Two separate entry points both read from the same parquet layer:

02_Pipeline/pipeline.py  →  01_Data/processed/*.parquet  ←  krff/db.py
                                                          ←  krff/data_access.py
03_Analysis/run_*.py     →  03_Analysis/*.csv

app.py (FastAPI)  →  krff/mcp_server.py  →  10 tools over parquets + CSVs
cli.py (krff)     →  krff/* thin wrappers

krff/db.py is the canonical query layer. Do not read parquets directly with pd.read_parquet in new code — use db.read_table() or data_access.load_parquet() so path resolution and DuckDB registration are consistent.


Working notes (regulatory analysis, legal compliance research, or anything else not appropriate for this public repo) belong in the gitignored working directory of the coordination hub. Engineering docs (API patterns, test strategies, run logs) stay here.


NEVER commit to this repo

This repository is public. Before staging or writing any new file, check the list below. If the content matches any item, route it to the gitignored working directory of the coordination hub instead, NOT to this repo.

Hard NO list:

  1. Any API key, token, or credential — even a truncated fingerprint. This includes Anthropic key fingerprints (sk-ant-...), AWS keys (AKIA...), GitHub tokens (ghp_...), DART/SEIBRO/KFTC API keys, FRED keys. Even partial / display-truncated keys (e.g. "sk-ant-api03-...XXXX") leak the org-to-key linkage and must not be committed.
  2. Payment / billing data of any kind. Card numbers (full or last-four), invoice IDs, receipt numbers, order numbers, billing-portal URLs, Stripe/Anthropic/PayPal account states, monthly-spend caps, credit balances.
  3. Vendor support correspondence. Subject lines, body text, ticket IDs, or summaries of correspondence with Anthropic / GitHub / Vercel / DART / any vendor's support team.
  4. Named third-party outreach targets. Specific company names, hedge-fund names, audit-firm names, regulator-individual names appearing in a planning, pitch, or outreach context. Engineering content discussing Korean financial institutions in a neutral domain context (e.g. "DART is the FSS disclosure system") is fine; planning text naming them as a sales target is not.
  5. Commercial-positioning memos. Documents discussing buyer segments, monetization models, pricing strategy, competitor analysis, market positioning, or go-to-market plans. Research methodology and technical roadmaps are fine; commercial strategy is not.
  6. Files matching the leak-prevention .gitignore patterns (*_prep.md, _billing, _outreach, _strategy, _positioning, _pricing, _buyer, _pitch, product_direction.md, etc.). If you find yourself wanting to write a file with one of these names, that is a signal that the content belongs in the hub working directory.

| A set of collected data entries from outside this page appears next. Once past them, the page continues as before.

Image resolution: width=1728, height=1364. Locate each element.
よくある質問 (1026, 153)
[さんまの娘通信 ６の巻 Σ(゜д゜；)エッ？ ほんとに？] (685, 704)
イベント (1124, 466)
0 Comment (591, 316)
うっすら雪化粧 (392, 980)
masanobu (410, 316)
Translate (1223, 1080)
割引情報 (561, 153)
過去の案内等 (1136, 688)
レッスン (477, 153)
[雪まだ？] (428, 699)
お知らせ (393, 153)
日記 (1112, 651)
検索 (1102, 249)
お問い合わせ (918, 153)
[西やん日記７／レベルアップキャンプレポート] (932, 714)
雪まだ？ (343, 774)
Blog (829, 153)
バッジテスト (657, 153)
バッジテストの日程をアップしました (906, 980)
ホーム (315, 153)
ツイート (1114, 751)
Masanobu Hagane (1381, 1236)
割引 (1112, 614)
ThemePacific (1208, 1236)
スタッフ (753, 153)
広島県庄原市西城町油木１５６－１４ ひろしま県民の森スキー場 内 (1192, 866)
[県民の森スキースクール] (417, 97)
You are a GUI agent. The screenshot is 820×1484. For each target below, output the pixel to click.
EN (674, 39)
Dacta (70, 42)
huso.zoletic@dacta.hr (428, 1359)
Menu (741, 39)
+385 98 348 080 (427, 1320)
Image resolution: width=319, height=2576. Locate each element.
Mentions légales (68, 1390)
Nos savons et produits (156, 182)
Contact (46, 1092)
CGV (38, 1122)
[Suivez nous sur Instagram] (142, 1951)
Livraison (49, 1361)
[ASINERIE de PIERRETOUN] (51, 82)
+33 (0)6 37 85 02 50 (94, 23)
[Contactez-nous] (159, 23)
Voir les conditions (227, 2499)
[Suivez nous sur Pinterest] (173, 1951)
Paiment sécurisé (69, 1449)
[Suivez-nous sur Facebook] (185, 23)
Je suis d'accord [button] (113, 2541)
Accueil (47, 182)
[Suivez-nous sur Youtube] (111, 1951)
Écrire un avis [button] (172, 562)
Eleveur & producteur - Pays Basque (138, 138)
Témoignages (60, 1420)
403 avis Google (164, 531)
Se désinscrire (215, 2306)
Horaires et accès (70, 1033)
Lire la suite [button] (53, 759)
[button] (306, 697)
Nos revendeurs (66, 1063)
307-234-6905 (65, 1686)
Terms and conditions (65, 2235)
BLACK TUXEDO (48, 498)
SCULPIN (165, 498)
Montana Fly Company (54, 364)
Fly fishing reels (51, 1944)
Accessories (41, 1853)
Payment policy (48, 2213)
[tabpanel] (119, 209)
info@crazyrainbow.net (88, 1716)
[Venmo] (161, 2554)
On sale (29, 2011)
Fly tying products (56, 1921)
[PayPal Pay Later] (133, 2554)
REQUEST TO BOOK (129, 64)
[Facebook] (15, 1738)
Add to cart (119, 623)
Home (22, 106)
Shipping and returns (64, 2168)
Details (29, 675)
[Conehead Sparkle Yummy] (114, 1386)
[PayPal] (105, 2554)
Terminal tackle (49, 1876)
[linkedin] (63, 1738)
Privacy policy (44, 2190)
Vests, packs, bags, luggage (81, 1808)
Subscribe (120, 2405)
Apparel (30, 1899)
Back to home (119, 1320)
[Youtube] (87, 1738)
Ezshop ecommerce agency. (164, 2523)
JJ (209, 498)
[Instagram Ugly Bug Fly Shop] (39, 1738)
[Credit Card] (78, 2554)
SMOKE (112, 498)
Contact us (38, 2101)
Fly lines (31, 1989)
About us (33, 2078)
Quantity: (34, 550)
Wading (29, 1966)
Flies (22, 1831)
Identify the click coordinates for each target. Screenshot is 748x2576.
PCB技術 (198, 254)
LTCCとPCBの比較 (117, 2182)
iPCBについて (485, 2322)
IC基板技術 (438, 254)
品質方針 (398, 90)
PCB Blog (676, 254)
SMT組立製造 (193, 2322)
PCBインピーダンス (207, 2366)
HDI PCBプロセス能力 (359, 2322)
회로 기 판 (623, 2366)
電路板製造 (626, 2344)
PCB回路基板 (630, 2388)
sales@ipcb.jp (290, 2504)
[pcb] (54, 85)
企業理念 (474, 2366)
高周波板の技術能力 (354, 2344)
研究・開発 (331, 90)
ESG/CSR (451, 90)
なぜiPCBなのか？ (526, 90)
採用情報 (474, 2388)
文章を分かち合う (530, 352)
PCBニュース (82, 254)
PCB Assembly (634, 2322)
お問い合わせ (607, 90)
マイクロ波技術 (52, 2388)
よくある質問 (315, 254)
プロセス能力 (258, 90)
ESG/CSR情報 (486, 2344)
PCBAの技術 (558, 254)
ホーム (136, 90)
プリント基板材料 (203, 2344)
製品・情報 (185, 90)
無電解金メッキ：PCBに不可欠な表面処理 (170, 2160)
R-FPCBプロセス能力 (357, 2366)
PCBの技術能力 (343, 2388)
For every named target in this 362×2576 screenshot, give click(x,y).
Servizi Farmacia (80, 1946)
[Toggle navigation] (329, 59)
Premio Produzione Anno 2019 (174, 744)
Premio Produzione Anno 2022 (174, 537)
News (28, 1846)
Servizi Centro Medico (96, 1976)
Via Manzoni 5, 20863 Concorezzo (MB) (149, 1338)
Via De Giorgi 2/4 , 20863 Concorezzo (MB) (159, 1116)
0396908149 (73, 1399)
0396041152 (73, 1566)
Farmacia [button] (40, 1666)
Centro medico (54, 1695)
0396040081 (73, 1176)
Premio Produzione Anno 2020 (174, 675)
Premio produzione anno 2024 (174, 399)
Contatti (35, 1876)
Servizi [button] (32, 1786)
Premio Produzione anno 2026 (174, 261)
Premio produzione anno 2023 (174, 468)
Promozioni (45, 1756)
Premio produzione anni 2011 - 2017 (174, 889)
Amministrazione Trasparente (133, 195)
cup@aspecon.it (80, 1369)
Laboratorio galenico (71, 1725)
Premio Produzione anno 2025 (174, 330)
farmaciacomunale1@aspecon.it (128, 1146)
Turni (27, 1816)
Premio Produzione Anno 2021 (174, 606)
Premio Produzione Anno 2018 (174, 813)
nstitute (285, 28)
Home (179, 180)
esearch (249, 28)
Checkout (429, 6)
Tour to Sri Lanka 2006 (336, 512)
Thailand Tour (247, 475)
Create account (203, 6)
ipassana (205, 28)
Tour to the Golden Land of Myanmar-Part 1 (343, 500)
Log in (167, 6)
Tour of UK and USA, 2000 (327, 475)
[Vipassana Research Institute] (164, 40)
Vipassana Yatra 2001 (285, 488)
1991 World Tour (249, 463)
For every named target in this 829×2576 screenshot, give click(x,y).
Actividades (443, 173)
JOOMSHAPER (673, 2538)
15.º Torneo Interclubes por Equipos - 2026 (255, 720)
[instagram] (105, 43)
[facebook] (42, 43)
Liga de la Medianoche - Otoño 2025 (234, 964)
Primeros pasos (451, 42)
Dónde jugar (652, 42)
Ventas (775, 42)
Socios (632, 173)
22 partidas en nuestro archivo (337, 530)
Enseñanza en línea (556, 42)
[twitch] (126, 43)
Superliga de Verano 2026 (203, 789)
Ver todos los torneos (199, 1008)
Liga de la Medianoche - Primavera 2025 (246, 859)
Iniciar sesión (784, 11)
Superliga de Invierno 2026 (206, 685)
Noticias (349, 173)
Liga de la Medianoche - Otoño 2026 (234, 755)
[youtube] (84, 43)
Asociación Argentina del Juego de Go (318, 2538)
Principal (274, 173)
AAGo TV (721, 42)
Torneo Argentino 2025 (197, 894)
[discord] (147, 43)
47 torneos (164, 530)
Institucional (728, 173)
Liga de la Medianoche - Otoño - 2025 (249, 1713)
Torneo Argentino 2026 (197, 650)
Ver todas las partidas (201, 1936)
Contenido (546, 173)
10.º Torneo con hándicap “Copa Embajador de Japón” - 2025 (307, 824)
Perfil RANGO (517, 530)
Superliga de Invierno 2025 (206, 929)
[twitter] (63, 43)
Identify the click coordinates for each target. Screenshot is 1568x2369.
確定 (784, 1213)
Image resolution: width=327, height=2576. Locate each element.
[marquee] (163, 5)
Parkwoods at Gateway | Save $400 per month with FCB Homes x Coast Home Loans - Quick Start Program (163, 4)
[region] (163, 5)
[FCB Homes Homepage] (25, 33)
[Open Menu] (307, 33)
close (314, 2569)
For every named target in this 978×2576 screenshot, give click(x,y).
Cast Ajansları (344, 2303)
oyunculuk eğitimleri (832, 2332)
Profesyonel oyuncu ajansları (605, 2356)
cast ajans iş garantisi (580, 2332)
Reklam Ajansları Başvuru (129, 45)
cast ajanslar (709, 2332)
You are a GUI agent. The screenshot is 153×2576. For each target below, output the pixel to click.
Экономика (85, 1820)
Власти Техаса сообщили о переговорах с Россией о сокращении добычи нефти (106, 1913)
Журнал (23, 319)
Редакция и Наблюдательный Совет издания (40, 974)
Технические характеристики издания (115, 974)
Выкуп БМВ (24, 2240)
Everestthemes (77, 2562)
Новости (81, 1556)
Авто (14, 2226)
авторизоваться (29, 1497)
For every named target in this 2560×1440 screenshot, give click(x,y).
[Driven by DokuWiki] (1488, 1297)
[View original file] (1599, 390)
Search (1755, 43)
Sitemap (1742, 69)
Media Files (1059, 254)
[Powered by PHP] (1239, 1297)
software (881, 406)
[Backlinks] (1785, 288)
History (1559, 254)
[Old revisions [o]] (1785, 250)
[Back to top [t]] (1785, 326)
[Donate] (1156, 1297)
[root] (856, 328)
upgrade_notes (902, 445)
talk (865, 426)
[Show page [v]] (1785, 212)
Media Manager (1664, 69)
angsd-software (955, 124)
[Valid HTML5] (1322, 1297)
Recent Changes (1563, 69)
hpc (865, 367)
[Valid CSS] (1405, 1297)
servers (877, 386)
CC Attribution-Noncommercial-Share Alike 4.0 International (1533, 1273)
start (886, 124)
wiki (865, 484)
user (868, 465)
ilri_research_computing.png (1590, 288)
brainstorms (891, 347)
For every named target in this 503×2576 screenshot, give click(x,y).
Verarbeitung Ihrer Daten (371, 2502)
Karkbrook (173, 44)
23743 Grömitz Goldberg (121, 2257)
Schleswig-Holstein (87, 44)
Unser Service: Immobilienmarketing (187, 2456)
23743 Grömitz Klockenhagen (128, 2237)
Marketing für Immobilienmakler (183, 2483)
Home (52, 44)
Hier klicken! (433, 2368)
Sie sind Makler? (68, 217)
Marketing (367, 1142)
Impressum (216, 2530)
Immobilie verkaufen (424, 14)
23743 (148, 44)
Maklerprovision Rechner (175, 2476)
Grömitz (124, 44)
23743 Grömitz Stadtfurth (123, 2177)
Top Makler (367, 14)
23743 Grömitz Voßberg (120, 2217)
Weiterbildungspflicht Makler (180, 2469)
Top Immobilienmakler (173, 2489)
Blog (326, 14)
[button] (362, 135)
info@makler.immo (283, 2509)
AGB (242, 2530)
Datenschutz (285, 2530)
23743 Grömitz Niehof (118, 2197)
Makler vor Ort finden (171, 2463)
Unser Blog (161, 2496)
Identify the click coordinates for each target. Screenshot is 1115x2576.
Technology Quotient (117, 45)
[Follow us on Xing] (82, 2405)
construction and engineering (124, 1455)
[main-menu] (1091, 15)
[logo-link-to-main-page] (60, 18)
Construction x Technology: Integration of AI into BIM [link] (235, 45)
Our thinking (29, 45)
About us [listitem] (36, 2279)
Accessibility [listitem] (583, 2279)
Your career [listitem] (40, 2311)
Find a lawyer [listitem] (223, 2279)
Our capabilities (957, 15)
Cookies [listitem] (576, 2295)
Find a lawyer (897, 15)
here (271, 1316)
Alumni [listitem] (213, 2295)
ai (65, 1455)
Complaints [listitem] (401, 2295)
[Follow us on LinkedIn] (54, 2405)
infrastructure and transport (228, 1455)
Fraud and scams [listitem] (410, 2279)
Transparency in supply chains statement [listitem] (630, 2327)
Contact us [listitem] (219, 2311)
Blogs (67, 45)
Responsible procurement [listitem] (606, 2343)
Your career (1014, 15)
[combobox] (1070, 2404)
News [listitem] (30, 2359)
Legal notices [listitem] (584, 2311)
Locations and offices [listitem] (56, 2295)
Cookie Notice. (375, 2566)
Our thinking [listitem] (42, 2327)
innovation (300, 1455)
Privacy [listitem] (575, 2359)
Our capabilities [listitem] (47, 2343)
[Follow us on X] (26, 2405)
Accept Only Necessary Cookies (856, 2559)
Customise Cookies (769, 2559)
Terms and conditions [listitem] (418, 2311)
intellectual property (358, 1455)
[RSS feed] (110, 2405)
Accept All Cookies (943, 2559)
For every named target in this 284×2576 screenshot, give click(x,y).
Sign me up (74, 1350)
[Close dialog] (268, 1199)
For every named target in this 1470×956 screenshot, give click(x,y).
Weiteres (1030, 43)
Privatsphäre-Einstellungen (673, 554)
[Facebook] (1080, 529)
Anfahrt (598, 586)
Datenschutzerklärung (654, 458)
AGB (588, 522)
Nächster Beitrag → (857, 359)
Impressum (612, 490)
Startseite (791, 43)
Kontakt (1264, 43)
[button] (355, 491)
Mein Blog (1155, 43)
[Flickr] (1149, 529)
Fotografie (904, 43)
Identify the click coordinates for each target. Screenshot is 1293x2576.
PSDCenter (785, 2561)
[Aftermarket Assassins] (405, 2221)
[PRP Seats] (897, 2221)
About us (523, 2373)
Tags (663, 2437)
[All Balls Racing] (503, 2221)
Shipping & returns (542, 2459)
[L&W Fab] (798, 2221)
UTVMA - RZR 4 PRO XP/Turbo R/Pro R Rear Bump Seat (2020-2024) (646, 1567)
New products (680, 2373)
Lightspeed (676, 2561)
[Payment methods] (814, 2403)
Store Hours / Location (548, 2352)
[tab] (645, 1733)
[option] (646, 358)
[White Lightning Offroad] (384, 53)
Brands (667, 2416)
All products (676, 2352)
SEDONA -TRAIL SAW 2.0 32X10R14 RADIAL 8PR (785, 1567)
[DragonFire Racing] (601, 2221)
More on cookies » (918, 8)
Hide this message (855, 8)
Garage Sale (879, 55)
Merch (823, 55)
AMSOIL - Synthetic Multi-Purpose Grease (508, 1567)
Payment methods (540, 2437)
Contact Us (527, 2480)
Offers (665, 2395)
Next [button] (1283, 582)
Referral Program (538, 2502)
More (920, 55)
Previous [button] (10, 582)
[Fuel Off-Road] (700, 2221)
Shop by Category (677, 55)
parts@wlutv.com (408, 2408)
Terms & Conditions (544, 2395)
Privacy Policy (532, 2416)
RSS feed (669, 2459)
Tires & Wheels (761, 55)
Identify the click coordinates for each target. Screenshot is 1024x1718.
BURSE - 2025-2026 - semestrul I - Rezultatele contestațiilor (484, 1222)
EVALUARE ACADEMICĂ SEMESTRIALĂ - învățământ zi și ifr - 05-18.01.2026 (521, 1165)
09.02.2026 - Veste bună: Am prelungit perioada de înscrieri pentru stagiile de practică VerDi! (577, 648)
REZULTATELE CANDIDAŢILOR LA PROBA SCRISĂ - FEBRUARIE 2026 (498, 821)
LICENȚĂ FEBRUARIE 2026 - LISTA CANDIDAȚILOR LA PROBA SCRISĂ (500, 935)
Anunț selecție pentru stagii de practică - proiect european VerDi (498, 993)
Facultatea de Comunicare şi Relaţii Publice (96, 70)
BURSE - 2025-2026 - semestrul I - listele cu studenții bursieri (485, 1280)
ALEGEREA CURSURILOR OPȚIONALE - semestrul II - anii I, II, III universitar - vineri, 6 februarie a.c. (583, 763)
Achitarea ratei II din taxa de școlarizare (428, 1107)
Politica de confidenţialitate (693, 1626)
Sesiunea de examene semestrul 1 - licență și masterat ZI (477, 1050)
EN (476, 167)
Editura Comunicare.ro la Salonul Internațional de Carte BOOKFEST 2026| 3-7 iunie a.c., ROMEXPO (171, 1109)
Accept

When in doubt: put the content in the hub working directory (gitignored), not this repo. It is always safe to add later. It is expensive to remove after force-pushing — orphaned commits remain resolvable on GitHub for weeks.

GitHub Push Protection is enabled on this repo and will reject pushes containing well-known credential patterns. That is a backstop, not the primary defense — write-time discipline is.